(EXTRACTED RECORDS begins)
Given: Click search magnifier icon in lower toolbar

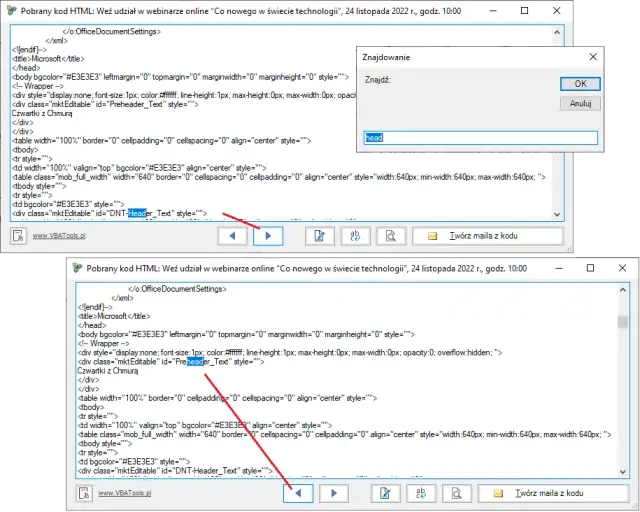Looking at the screenshot, I should pos(455,493).
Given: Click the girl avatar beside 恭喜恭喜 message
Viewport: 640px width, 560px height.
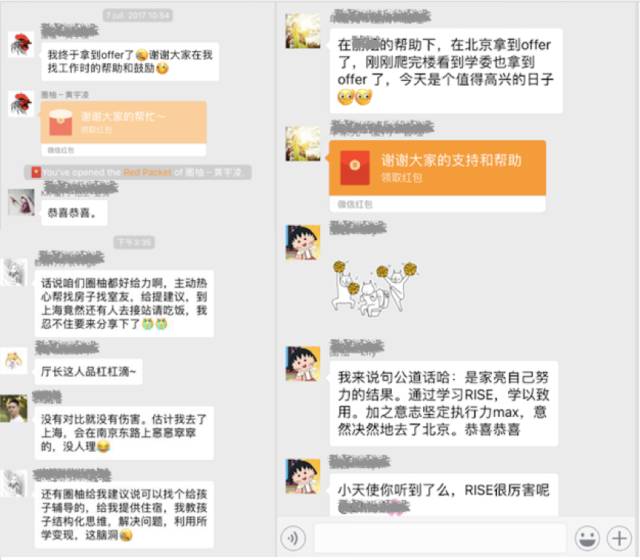Looking at the screenshot, I should [x=21, y=202].
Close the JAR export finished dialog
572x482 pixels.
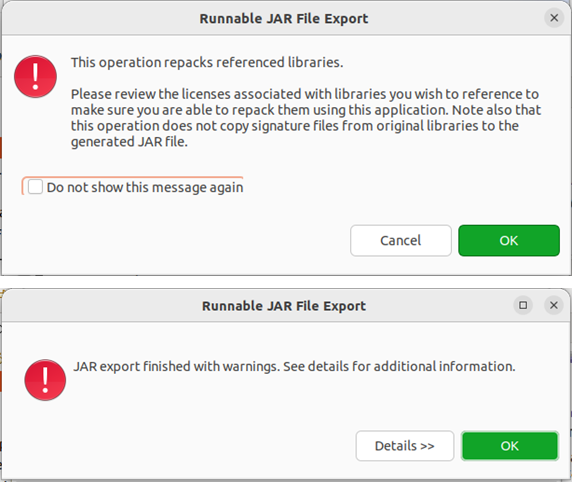click(x=554, y=305)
(EXTRACTED RECORDS ends)
EXERCISE DIRECTIONS: The output must start at the line holding "Close the JAR export finished dialog", end at the last line of the listing above, and show each line exactly; please omit all pictures.

RESULT:
Close the JAR export finished dialog
572x482 pixels.
click(x=554, y=305)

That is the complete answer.